__WHAT IS EXPECTED__. Copy out the material below line for line, keeping every character as it appears.

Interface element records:
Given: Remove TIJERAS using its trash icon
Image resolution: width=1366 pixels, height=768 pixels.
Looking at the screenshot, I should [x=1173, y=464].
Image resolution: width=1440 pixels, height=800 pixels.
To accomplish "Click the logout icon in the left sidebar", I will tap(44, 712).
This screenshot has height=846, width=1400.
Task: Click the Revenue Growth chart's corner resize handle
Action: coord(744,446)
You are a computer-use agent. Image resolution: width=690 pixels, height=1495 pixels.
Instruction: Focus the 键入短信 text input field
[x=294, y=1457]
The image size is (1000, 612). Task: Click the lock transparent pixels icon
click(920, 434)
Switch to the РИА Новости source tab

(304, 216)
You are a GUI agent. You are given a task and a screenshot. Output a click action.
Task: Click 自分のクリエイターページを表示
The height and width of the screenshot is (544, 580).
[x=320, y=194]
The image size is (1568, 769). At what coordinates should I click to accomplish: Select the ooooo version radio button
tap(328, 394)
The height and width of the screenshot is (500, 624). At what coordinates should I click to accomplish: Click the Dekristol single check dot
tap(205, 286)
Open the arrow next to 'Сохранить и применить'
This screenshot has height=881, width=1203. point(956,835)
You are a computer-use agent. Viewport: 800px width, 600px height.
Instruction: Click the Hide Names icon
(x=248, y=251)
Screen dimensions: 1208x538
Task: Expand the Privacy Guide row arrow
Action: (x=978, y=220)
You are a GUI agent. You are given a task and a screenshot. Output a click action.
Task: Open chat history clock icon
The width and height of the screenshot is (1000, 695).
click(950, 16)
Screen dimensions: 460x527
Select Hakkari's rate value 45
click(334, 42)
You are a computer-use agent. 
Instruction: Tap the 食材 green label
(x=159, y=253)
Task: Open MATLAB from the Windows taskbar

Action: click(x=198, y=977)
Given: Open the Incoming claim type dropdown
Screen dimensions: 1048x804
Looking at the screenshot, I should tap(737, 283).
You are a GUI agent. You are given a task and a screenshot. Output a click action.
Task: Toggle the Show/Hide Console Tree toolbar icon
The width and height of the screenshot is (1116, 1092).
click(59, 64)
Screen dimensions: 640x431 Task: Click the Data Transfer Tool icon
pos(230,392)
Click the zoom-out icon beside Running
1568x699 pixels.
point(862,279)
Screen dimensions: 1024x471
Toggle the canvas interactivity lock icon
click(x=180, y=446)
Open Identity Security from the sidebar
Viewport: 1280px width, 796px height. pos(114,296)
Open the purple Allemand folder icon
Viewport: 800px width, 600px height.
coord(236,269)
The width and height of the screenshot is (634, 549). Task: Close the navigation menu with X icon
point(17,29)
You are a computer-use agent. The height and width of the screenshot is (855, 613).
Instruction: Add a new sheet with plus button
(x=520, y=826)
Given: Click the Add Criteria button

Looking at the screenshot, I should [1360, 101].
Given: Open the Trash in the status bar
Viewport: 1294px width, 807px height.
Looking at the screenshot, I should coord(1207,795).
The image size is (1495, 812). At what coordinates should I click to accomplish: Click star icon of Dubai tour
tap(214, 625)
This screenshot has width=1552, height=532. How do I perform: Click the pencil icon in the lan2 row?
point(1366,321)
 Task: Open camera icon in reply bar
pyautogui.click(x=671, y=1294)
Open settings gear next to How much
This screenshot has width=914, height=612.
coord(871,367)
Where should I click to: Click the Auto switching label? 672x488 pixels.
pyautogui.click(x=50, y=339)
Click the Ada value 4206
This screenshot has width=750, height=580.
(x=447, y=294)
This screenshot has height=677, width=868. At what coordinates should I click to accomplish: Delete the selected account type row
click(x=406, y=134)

__COMPLETE OUTPUT__.
Given: Remove TIJERAS using its trash icon
Image resolution: width=1366 pixels, height=768 pixels.
Looking at the screenshot, I should [x=1173, y=464].
Image resolution: width=1440 pixels, height=800 pixels.
To accomplish "Click the logout icon in the left sidebar", I will tap(44, 712).
This screenshot has height=846, width=1400.
Task: Click the Revenue Growth chart's corner resize handle
Action: coord(744,446)
You are a computer-use agent. Image resolution: width=690 pixels, height=1495 pixels.
Instruction: Focus the 键入短信 text input field
[x=294, y=1457]
The image size is (1000, 612). Task: Click the lock transparent pixels icon
click(920, 434)
Switch to the РИА Новости source tab

(304, 216)
You are a GUI agent. You are given a task and a screenshot. Output a click action.
Task: Click 自分のクリエイターページを表示
The height and width of the screenshot is (544, 580).
[x=320, y=194]
The image size is (1568, 769). At what coordinates should I click to accomplish: Select the ooooo version radio button
tap(328, 394)
The height and width of the screenshot is (500, 624). At what coordinates should I click to accomplish: Click the Dekristol single check dot
tap(205, 286)
Open the arrow next to 'Сохранить и применить'
This screenshot has height=881, width=1203. point(956,835)
You are a computer-use agent. Viewport: 800px width, 600px height.
Instruction: Click the Hide Names icon
(x=248, y=251)
Screen dimensions: 1208x538
Task: Expand the Privacy Guide row arrow
Action: (x=978, y=220)
You are a GUI agent. You are given a task and a screenshot. Output a click action.
Task: Open chat history clock icon
The width and height of the screenshot is (1000, 695).
click(950, 16)
Screen dimensions: 460x527
Select Hakkari's rate value 45
click(334, 42)
You are a computer-use agent. 
Instruction: Tap the 食材 green label
(x=159, y=253)
Task: Open MATLAB from the Windows taskbar

Action: click(x=198, y=977)
Given: Open the Incoming claim type dropdown
Screen dimensions: 1048x804
Looking at the screenshot, I should tap(737, 283).
You are a GUI agent. You are given a task and a screenshot. Output a click action.
Task: Toggle the Show/Hide Console Tree toolbar icon
The width and height of the screenshot is (1116, 1092).
click(59, 64)
Screen dimensions: 640x431 Task: Click the Data Transfer Tool icon
pos(230,392)
Click the zoom-out icon beside Running
1568x699 pixels.
point(862,279)
Screen dimensions: 1024x471
Toggle the canvas interactivity lock icon
click(x=180, y=446)
Open Identity Security from the sidebar
Viewport: 1280px width, 796px height. pos(114,296)
Open the purple Allemand folder icon
Viewport: 800px width, 600px height.
coord(236,269)
The width and height of the screenshot is (634, 549). Task: Close the navigation menu with X icon
point(17,29)
You are a computer-use agent. The height and width of the screenshot is (855, 613).
Instruction: Add a new sheet with plus button
(x=520, y=826)
Given: Click the Add Criteria button

Looking at the screenshot, I should [1360, 101].
Given: Open the Trash in the status bar
Viewport: 1294px width, 807px height.
Looking at the screenshot, I should coord(1207,795).
The image size is (1495, 812). At what coordinates should I click to accomplish: Click star icon of Dubai tour
tap(214, 625)
This screenshot has width=1552, height=532. How do I perform: Click the pencil icon in the lan2 row?
point(1366,321)
 Task: Open camera icon in reply bar
pyautogui.click(x=671, y=1294)
Open settings gear next to How much
This screenshot has width=914, height=612.
coord(871,367)
Where should I click to: Click the Auto switching label? 672x488 pixels.
pyautogui.click(x=50, y=339)
Click the Ada value 4206
This screenshot has width=750, height=580.
(x=447, y=294)
This screenshot has height=677, width=868. At what coordinates should I click to accomplish: Delete the selected account type row
click(x=406, y=134)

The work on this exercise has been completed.